Par ailleurs, à ce stade, cette estimation du coût n’intègre pas les coûts de financement. Alors que le gouvernement fait des pieds et des mains pour s’assurer d’autres sources de financement que les maigres fonds d’EDF pour ces projets de réacteurs EPR2 et que les taux d’intérêt s’envolent, c’est extrêmement préoccupant.
D’autres coûts ne sont par ailleurs pas évoqués, comme ceux de la gestion des déchets des potentiels futurs EPR2 (le projet Cigéo a été dimensionné sans les prendre en compte) ou encore ceux de la remise à niveau de toute la filière d’approvisionnement en uranium.
Mais qui aurait pu prédire ?
Les associations écologistes avaient prédit
Le Réseau "Sortir du nucléaire" a documenté la situation de l’EPR de Flamanville tout au long de ces longues et laborieuses années de construction. Il y a un an, nous alertions sur le risque que les livrets A des Français·es soient mis à contribution pour financer de nouveaux réacteurs nucléaires.
En juillet 2023, l’association "Agir pour l’environnement" avait consacré toute une partie d’un rapport à la sous-évaluation systématique du coût des réacteurs nucléaires en France.
Mais qui aurait pu prédire ?
L’histoire avait prédit... et l’actualité lui donne raison
Les coûts du nucléaire s’envolent, et cela depuis longtemps.
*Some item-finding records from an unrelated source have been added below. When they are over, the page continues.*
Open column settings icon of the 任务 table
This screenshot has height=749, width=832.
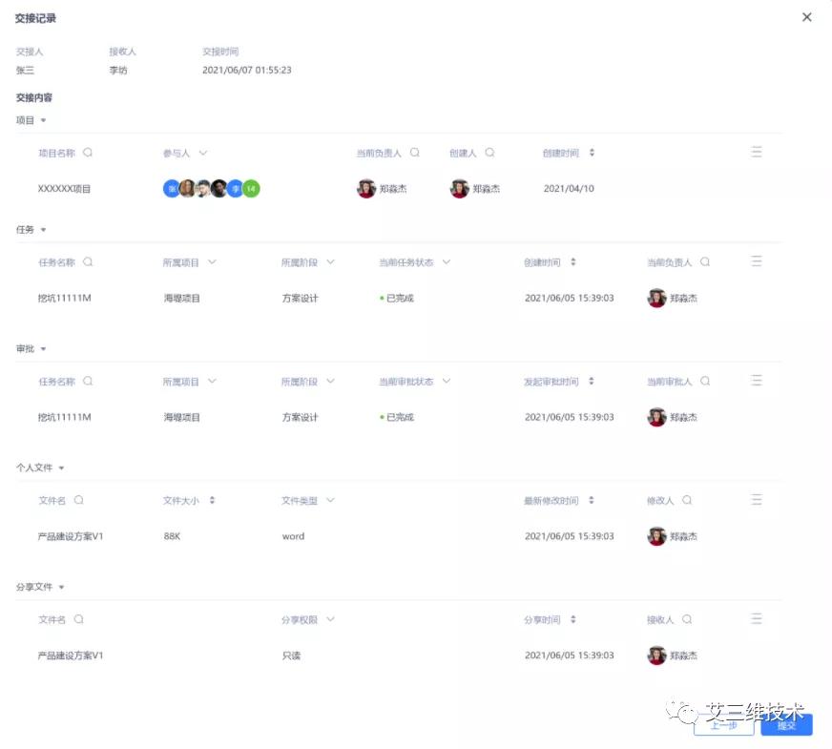(757, 260)
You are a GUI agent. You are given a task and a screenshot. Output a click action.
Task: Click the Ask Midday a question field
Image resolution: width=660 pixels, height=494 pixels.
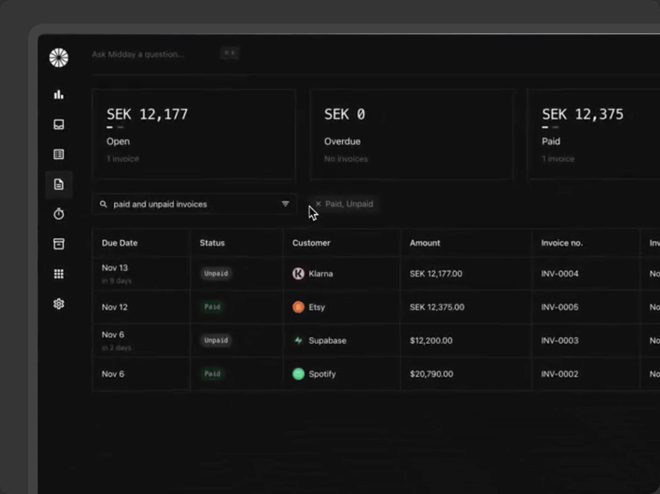coord(138,54)
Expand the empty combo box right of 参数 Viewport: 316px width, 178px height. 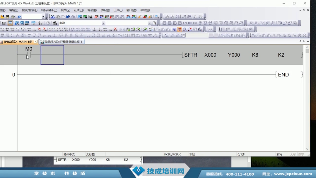[150, 23]
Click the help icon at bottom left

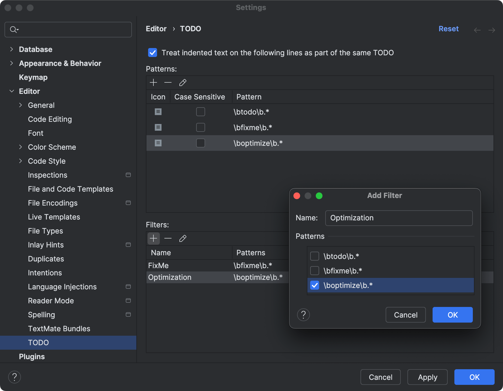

Les coûts de construction des réacteurs EPR de la centrale d’Hinkley Point ont doublé, ceux du réacteur EPR de Flamanville ont été multipliés par six. Et il en est de même pour les coûts de production. Le coût de production du MWh du nouveau nucléaire à l’échelle nationale et internationale montre son augmentation permanente, qui lui fait atteindre un niveau stratosphérique alors que le coût de production des énergies renouvelables dégringole d’année en année et n’a augmenté récemment qu’à la faveur de l’inflation [4]. En France, EDF a été incapable de fournir la moindre estimation au sujet du coût de production du MWh pendant le débat public sur les projets d’EPR2. Pourtant, le gouvernement s’obstine à relancer cette industrie, au détriment des énergies renouvelables et d’une réelle politique de sobriété énergétique.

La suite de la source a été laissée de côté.